### TASK BRIEF
Copy out the data word for word, starting with the line that contains "Viewport: 800px width, 579px" and going on through the end of the data. Leave the pictures out of your copy.

### DATA ROWS
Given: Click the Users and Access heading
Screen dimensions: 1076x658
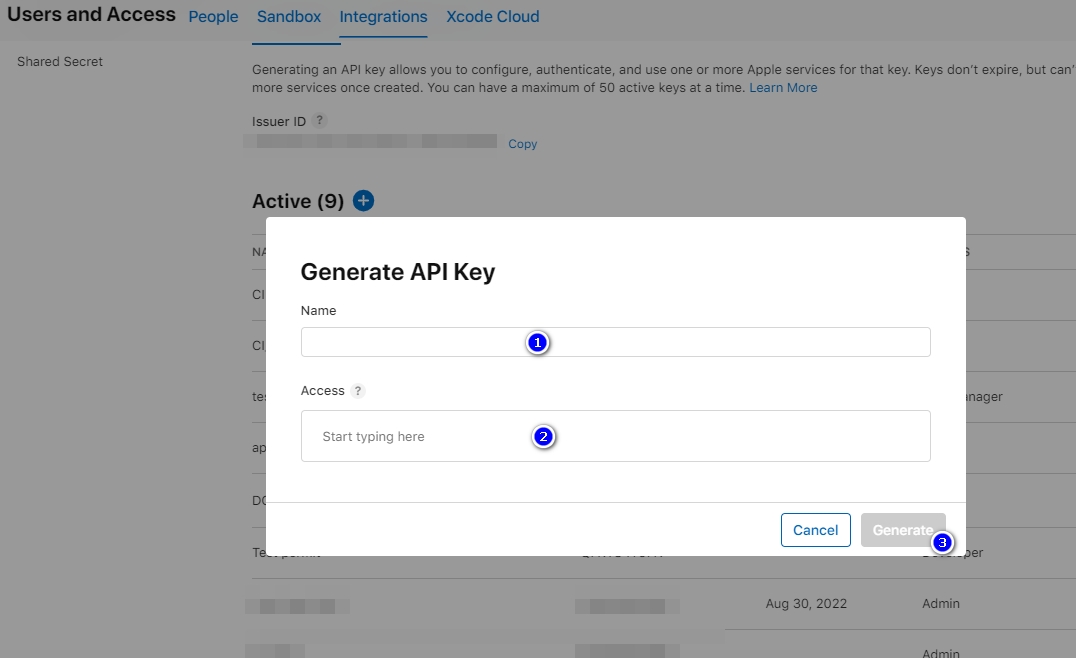Looking at the screenshot, I should tap(91, 15).

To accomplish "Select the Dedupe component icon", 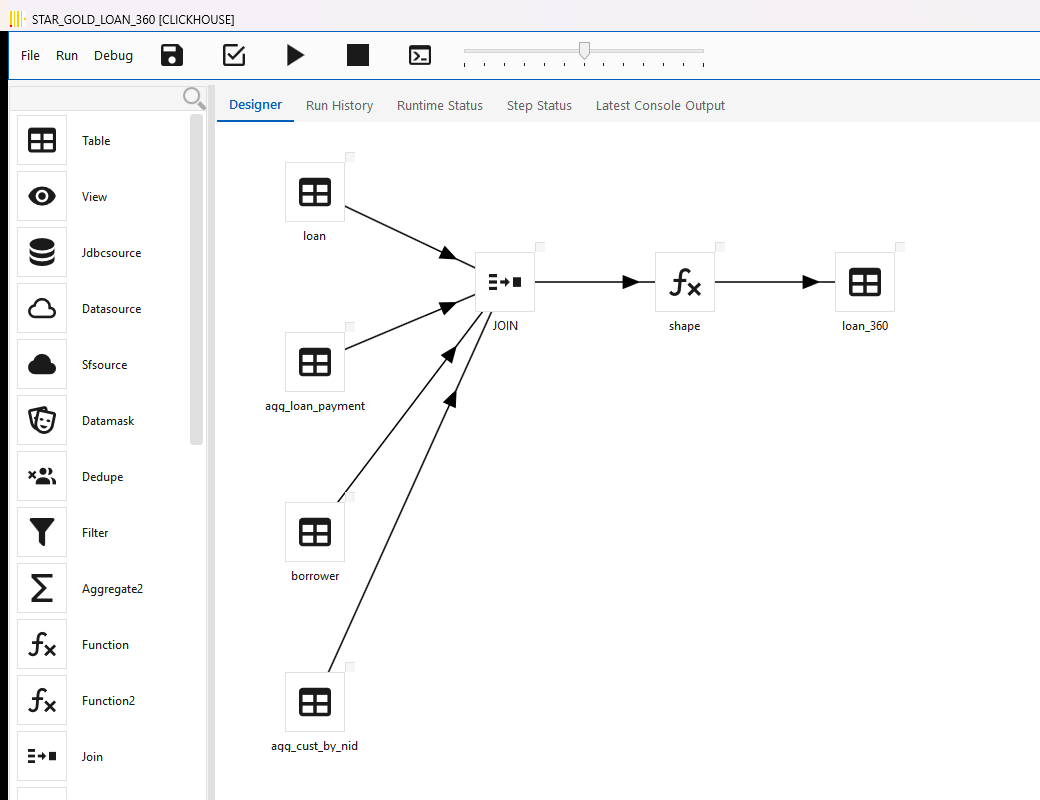I will [42, 476].
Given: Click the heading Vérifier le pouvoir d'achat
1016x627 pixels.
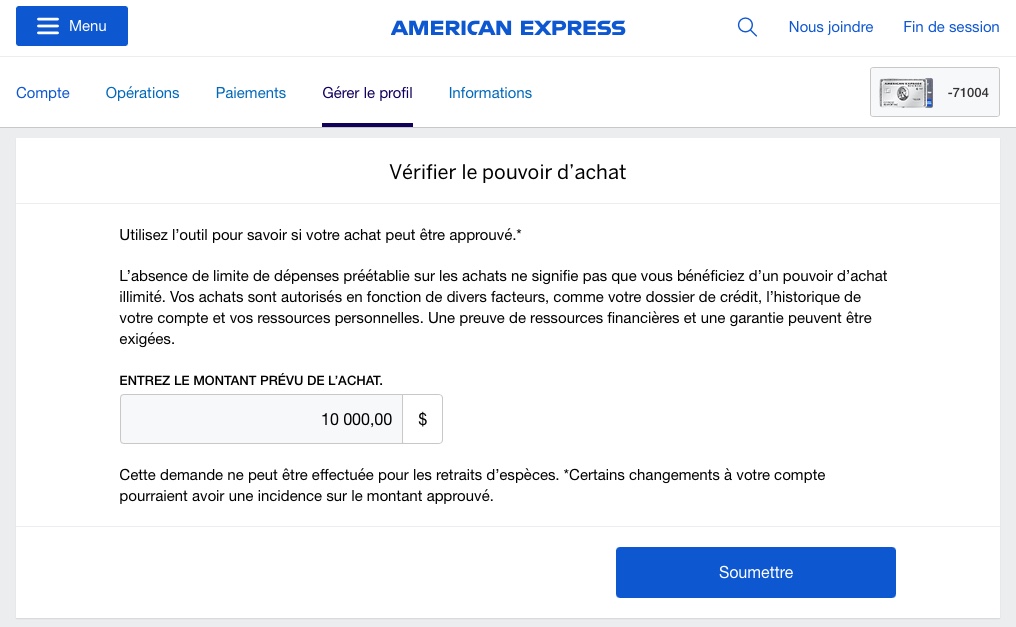Looking at the screenshot, I should 507,171.
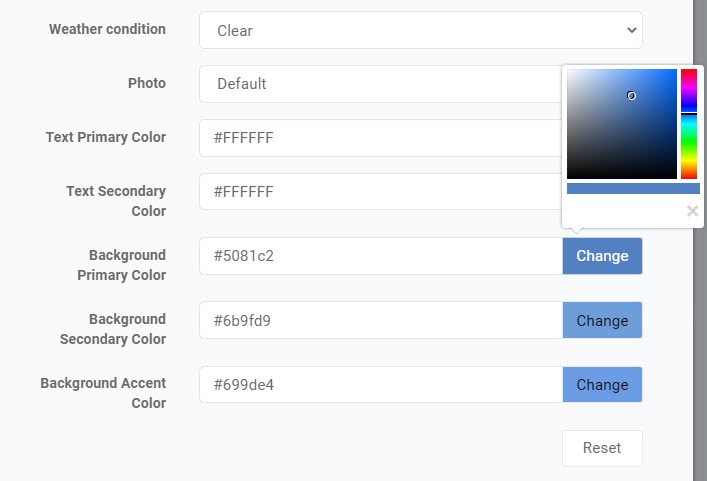
Task: Click Change for Background Accent Color
Action: click(602, 385)
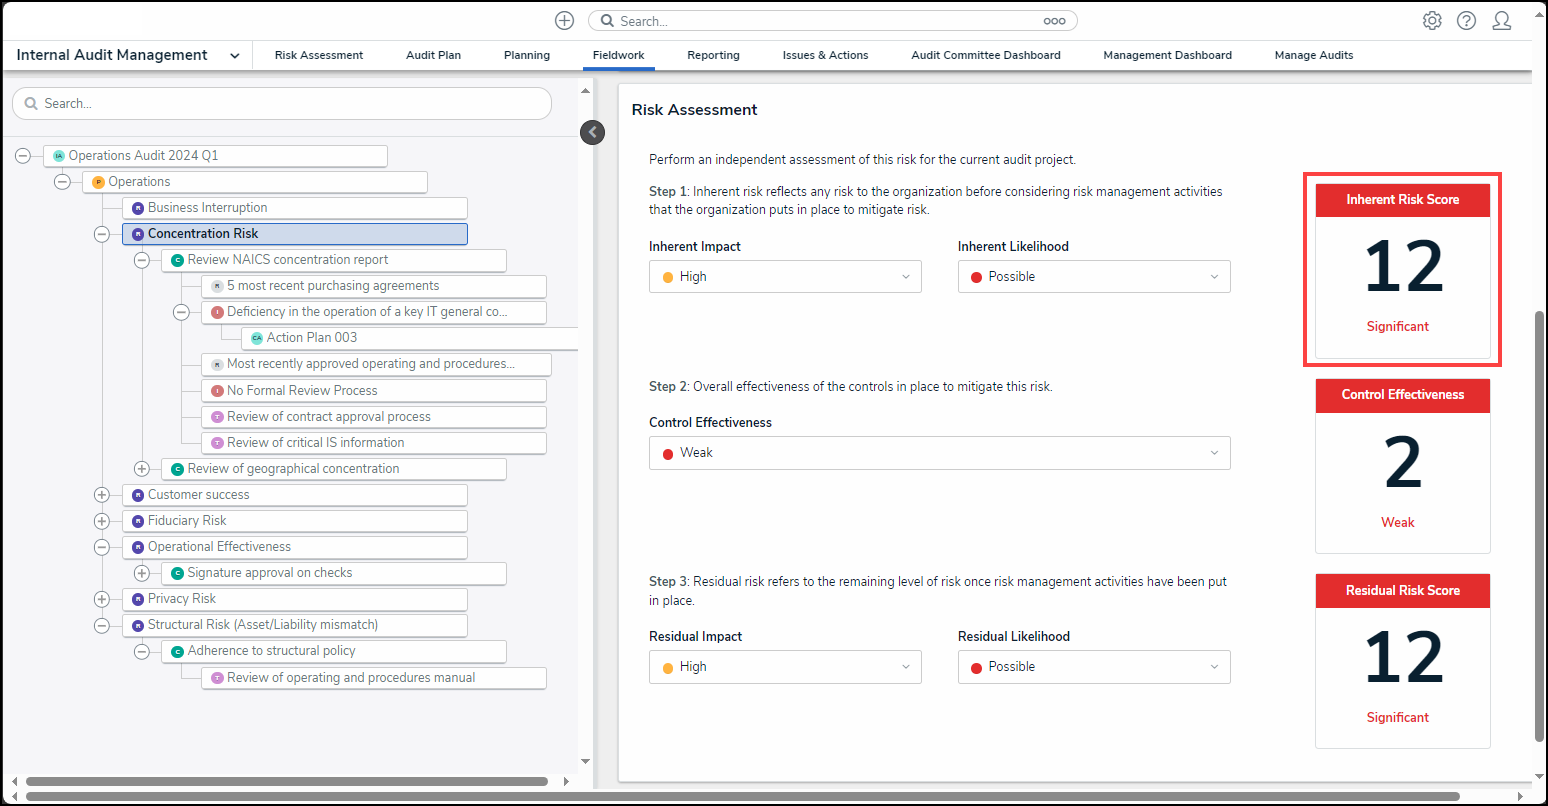Expand the Customer success node

click(x=101, y=495)
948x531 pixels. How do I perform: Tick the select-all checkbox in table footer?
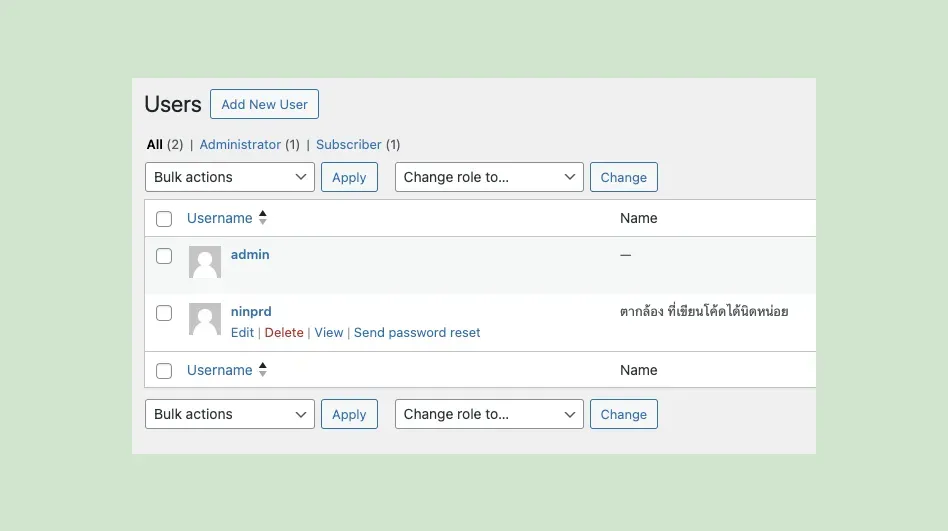(x=164, y=371)
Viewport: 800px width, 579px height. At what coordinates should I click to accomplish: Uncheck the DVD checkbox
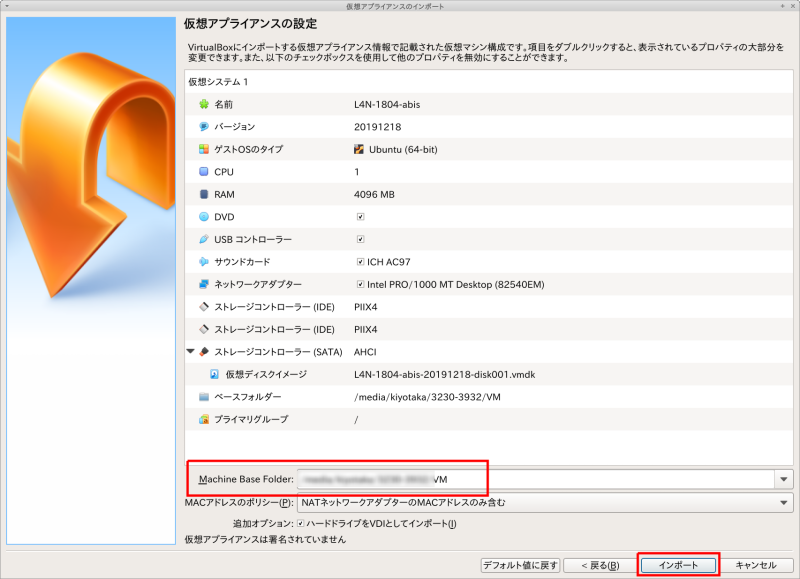[x=360, y=217]
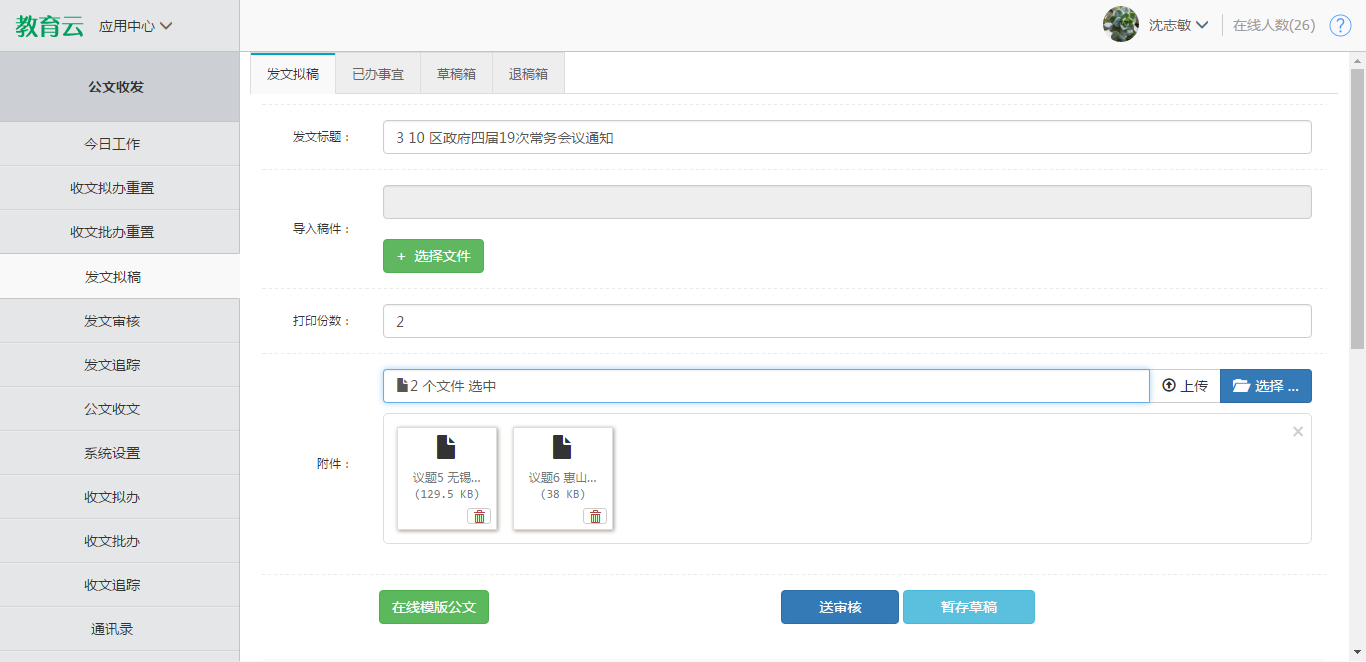
Task: Open 发文审核 in the sidebar
Action: (x=112, y=321)
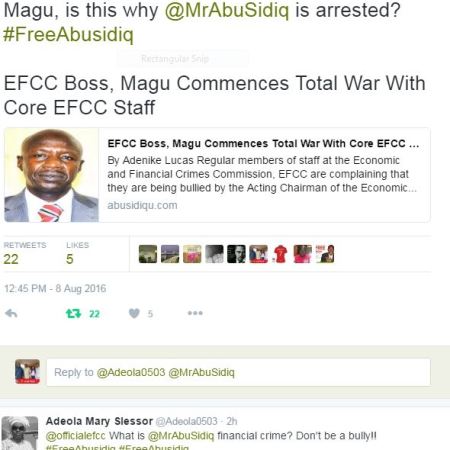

### FULL RESPONSE
Viewport: 800px width, 579px height. At what coordinates should I click to accomplish: Uncheck the DVD checkbox
[x=360, y=217]
Task: Open 发文审核 in the sidebar
Action: (x=112, y=321)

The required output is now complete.